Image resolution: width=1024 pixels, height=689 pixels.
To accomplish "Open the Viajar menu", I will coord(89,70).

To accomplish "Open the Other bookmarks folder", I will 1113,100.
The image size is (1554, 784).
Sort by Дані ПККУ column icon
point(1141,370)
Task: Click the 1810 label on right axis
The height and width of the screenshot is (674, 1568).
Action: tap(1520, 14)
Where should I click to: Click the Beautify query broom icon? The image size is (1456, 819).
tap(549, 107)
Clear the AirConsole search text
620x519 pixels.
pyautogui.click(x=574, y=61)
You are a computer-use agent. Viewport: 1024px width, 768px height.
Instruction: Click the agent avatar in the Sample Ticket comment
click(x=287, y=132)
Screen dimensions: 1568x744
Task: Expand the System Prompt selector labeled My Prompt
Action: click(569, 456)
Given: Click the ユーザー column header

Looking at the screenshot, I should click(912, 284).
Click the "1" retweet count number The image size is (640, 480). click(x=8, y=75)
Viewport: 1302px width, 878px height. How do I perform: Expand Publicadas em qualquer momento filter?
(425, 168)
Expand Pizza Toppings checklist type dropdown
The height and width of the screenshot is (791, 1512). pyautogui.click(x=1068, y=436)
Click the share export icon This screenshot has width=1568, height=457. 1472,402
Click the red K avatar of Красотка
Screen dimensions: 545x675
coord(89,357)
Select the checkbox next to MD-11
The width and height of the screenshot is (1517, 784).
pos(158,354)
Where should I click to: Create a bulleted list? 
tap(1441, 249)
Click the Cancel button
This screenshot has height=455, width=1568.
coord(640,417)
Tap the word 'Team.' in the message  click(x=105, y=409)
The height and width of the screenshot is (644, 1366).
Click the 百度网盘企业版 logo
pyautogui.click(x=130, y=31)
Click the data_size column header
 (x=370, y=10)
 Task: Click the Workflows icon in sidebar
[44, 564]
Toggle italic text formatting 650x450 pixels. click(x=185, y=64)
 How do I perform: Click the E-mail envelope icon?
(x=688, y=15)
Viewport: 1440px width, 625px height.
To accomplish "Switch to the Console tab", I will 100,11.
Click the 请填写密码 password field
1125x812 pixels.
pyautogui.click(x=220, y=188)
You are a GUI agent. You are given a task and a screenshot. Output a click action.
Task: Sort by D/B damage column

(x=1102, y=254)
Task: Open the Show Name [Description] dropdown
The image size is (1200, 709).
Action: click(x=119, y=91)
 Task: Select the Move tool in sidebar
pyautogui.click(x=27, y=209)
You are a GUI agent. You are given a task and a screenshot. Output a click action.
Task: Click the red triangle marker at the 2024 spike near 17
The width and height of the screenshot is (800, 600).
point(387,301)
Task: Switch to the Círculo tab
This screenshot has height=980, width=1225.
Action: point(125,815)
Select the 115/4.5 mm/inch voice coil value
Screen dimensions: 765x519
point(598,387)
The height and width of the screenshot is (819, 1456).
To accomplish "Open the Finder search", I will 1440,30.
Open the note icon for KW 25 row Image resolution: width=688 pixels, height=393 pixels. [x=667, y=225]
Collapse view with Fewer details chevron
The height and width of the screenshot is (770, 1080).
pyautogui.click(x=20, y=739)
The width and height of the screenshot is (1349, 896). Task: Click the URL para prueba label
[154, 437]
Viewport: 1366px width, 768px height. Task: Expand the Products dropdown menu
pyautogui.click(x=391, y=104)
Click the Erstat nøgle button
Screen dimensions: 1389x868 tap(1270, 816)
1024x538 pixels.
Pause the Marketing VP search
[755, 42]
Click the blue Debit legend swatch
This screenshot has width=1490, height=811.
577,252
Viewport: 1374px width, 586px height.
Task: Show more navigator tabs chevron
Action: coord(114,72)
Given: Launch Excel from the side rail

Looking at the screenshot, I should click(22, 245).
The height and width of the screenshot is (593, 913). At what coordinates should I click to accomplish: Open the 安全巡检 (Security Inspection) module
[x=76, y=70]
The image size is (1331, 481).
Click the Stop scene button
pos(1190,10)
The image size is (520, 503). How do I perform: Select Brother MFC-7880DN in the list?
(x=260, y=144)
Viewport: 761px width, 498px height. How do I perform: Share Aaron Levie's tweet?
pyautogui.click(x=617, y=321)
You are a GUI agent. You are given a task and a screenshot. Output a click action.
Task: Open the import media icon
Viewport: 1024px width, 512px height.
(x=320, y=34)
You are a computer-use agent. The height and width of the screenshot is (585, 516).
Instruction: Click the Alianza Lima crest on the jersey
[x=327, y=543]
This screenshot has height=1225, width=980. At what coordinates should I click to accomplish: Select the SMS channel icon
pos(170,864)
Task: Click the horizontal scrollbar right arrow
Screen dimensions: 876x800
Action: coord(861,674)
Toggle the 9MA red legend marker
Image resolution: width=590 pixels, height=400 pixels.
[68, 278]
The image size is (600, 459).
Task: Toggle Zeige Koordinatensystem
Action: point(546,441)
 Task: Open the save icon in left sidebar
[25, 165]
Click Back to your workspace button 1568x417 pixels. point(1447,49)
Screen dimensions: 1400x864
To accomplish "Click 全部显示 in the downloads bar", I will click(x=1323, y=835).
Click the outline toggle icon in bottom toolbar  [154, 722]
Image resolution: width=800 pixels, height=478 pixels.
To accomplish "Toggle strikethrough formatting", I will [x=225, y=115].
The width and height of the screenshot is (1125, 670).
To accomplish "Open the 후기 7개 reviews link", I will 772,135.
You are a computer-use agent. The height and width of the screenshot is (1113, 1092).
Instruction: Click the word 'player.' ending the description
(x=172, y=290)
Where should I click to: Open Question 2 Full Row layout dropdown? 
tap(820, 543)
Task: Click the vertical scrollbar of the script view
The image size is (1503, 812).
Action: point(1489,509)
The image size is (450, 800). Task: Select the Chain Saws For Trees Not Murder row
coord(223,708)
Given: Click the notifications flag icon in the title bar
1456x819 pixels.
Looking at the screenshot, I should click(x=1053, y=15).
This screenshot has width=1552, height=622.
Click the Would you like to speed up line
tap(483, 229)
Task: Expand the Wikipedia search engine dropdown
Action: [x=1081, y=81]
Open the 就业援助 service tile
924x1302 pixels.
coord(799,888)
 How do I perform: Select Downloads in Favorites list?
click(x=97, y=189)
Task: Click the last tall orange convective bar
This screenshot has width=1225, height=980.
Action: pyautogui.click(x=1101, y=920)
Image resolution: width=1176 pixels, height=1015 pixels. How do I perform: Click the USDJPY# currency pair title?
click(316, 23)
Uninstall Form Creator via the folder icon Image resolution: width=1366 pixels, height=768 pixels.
• • • • • • •
INSTRUCTIONS FOR THE TASK. Copy everything from the start of the entries down to the line containing "The height and width of the screenshot is (791, 1512).", swapping "Beautify" for "Prettify" and leaving the rest untouched.

SOLUTION TO THIS TASK.
Image resolution: width=1024 pixels, height=689 pixels.
To accomplish "Open the Viajar menu", I will coord(89,70).

To accomplish "Open the Other bookmarks folder", I will 1113,100.
The image size is (1554, 784).
Sort by Дані ПККУ column icon
point(1141,370)
Task: Click the 1810 label on right axis
The height and width of the screenshot is (674, 1568).
Action: tap(1520, 14)
Where should I click to: Click the Prettify query broom icon? The image size is (1456, 819).
tap(549, 107)
Clear the AirConsole search text
620x519 pixels.
pyautogui.click(x=574, y=61)
You are a computer-use agent. Viewport: 1024px width, 768px height.
Instruction: Click the agent avatar in the Sample Ticket comment
click(x=287, y=132)
Screen dimensions: 1568x744
Task: Expand the System Prompt selector labeled My Prompt
Action: click(569, 456)
Given: Click the ユーザー column header

Looking at the screenshot, I should click(912, 284).
Click the "1" retweet count number The image size is (640, 480). click(x=8, y=75)
Viewport: 1302px width, 878px height. How do I perform: Expand Publicadas em qualquer momento filter?
(425, 168)
Expand Pizza Toppings checklist type dropdown
The height and width of the screenshot is (791, 1512). pyautogui.click(x=1068, y=436)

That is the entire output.